TYRINGHAM -- The town's first police chief has given way to the "right guy" for the job.

Peter Curtin has retired as this rural community's top cop for more than 30 years, citing age and health reasons. The 77-year-old is succeeded by Patrick Holian, the town's first and only full-time police officer for the past eight years.

"He's been my right-hand man," said Curtin, also Tyringham selectmen 35 years in May. "Pat, the last two years, has done a tremendous job carrying the load."

In late November, the three-member Board of Selectmen unanimously chose Holian based on his law enforcement experience, education, and rapport with townspeople. The new chief will earn an annual salary of nearly $50,000.

Curtin says the Tyringham Police Department -- chief and three-part-time officers -- has improved in recent years, thanks to Holian.

"We kept getting better and better, so I knew we had the right guy to replace me," said Curtin.

Holian praises his predecessor for giving him a chance to succeed in local law enforcement and community policing.

"I'm very humbled by this and I know it hasn't sunk in," he said. "The big thing is knowing I have the support of the town and Board of Selectmen."

Curtin was named police chief in the early 1980s, originally just a part-time administrative position. A decade later, Curtin completed the municipal academy training, but remained a part-time chief who was later joined by several other part-time police officers in forming a true municipal police force. When local officers weren't on duty, the state police from the Lee barracks would regularly -- and still do -- patrol through the town.

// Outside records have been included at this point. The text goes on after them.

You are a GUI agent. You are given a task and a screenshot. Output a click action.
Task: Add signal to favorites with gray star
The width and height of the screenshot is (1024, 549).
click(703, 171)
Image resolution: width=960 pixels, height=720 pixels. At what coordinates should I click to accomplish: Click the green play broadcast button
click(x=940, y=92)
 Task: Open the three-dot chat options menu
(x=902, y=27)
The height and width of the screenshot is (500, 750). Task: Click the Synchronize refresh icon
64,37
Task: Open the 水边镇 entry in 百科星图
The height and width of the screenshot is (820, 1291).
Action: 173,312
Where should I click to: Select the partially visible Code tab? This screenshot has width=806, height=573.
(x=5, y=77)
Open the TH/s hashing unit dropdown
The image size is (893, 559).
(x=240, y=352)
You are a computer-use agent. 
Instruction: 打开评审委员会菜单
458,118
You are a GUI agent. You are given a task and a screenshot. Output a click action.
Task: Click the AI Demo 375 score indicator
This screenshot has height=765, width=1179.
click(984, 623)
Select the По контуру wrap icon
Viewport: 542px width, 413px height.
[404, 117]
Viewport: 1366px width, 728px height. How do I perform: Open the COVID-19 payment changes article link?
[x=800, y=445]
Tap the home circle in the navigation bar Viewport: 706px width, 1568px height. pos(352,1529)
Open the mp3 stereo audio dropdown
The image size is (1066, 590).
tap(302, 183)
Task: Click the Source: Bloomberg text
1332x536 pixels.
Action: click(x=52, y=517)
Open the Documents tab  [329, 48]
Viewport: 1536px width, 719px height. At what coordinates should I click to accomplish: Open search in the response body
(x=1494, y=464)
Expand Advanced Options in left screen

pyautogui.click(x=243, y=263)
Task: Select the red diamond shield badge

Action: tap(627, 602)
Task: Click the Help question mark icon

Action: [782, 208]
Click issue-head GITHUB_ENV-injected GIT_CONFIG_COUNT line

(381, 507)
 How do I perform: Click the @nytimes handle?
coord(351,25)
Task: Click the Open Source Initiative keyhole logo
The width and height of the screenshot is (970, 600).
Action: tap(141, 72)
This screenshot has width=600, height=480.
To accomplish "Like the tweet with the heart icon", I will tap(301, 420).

A lifetime Lee resident, Holian, 47, was recruited by Curtin to join the department as a part-timer in June 1999, having worked part time for three years with the Lee Police Department. The husband and father of twins, a son and a daughter, went full-time in Tyringham after graduating from basic police recruit academy in February 2006.

As chief, Holian is even more of an asset to the town, according Selectman Jerry Miller.

"As the town's first full-time chief, academy trained, he can lead an investigation instead of relying on the state police," said Miller, a former Pittsfield police officer.

Holian says he will continue the department's good relationship with area state troopers, along with surrounding municipal police forces.

The new chief also vows to be accessible to townspeople, while he and his officers provide plenty of traffic control and investigate the occasional serious crimes. Last May, local police were able to solve a series of house break-ins.

"I feel this is home for me, as the residents know me," Holian said. "Working in a small town, your it. If people hear something is going on, they know they can call me."